DATA SHOWN below:

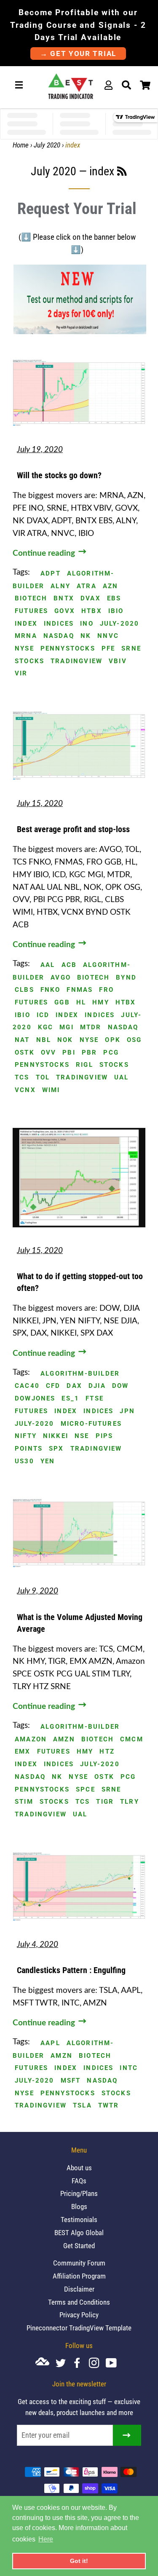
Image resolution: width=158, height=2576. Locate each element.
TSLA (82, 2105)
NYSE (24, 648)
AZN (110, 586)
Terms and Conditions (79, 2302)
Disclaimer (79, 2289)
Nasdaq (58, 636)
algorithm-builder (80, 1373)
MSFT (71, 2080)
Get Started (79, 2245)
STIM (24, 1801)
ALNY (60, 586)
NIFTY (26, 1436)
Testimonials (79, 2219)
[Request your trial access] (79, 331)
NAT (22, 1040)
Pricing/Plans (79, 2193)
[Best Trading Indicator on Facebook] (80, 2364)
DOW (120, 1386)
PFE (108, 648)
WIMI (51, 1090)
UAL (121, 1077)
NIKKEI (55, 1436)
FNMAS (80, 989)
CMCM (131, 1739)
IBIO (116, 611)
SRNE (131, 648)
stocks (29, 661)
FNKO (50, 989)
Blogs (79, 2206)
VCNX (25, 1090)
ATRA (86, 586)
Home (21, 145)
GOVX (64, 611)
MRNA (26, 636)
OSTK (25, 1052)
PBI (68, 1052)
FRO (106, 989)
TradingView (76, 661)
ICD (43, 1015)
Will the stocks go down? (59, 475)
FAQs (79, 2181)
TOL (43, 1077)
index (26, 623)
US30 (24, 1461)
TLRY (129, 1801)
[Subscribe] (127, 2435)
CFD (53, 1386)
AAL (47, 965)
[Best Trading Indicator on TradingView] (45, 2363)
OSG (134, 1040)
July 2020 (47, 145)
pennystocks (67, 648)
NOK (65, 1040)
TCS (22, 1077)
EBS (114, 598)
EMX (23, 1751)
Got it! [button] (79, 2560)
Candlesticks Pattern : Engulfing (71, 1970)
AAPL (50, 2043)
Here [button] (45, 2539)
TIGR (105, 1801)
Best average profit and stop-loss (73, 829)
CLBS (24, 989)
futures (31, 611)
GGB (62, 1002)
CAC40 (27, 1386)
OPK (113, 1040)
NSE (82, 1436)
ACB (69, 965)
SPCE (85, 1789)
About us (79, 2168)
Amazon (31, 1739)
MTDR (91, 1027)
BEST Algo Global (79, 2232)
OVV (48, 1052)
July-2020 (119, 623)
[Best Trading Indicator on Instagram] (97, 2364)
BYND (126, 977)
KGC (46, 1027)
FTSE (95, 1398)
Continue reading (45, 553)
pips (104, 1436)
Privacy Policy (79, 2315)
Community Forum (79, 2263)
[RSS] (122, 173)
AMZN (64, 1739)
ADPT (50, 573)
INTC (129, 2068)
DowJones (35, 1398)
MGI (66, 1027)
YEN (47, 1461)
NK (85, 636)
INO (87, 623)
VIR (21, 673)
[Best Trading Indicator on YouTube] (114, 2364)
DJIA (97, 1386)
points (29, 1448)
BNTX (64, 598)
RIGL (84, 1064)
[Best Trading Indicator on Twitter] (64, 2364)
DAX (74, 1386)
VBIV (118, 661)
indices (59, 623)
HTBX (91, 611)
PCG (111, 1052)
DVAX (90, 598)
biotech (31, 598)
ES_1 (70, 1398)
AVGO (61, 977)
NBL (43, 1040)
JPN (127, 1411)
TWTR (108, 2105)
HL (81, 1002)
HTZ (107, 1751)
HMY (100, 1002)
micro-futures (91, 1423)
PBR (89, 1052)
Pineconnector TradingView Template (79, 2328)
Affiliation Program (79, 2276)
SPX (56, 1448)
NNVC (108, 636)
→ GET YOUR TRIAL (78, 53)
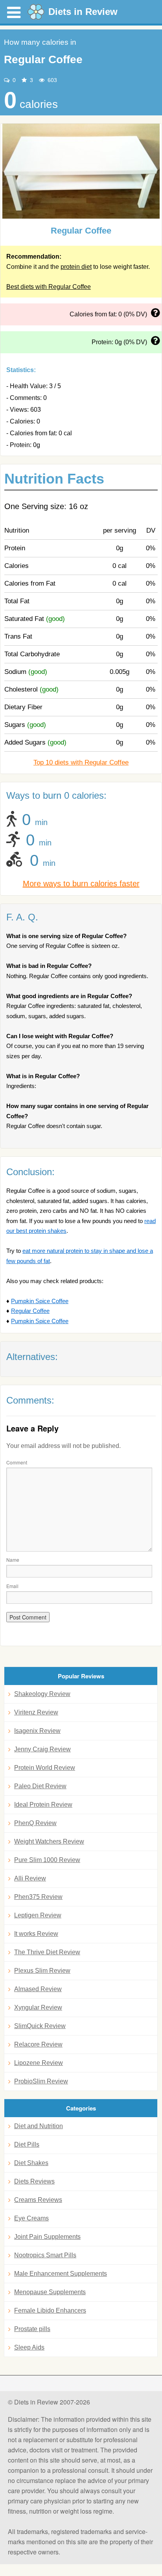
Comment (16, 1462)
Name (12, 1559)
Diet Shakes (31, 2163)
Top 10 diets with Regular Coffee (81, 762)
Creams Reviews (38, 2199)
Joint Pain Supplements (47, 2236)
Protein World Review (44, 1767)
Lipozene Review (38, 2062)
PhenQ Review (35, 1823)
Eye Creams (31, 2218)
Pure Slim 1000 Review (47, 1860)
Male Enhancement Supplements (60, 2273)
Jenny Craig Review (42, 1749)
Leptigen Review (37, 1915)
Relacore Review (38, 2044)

End of DATA SHOWN.

Leave the pictures out, and restate exactly the lines from the start of the records through the one that contains "Got it! [button] (79, 2560)".

Image resolution: width=158, height=2576. Locate each element.
TSLA (82, 2105)
NYSE (24, 648)
AZN (110, 586)
Terms and Conditions (79, 2302)
Disclaimer (79, 2289)
Nasdaq (58, 636)
algorithm-builder (80, 1373)
MSFT (71, 2080)
Get Started (79, 2245)
STIM (24, 1801)
ALNY (60, 586)
NIFTY (26, 1436)
Testimonials (79, 2219)
[Request your trial access] (79, 331)
NAT (22, 1040)
Pricing/Plans (79, 2193)
[Best Trading Indicator on Facebook] (80, 2364)
DOW (120, 1386)
PFE (108, 648)
WIMI (51, 1090)
UAL (121, 1077)
NIKKEI (55, 1436)
FNMAS (80, 989)
CMCM (131, 1739)
IBIO (116, 611)
SRNE (131, 648)
stocks (29, 661)
FNKO (50, 989)
Blogs (79, 2206)
VCNX (25, 1090)
ATRA (86, 586)
Home (21, 145)
GOVX (64, 611)
MRNA (26, 636)
OSTK (25, 1052)
PBI (68, 1052)
FRO (106, 989)
TradingView (76, 661)
ICD (43, 1015)
Will the stocks go down? (59, 475)
FAQs (79, 2181)
TOL (43, 1077)
index (26, 623)
US30 (24, 1461)
TLRY (129, 1801)
[Subscribe] (127, 2435)
CFD (53, 1386)
AAL (47, 965)
[Best Trading Indicator on TradingView] (45, 2363)
OSG (134, 1040)
July 2020 (47, 145)
pennystocks (67, 648)
NOK (65, 1040)
TCS (22, 1077)
EBS (114, 598)
EMX (23, 1751)
Got it! [button] (79, 2560)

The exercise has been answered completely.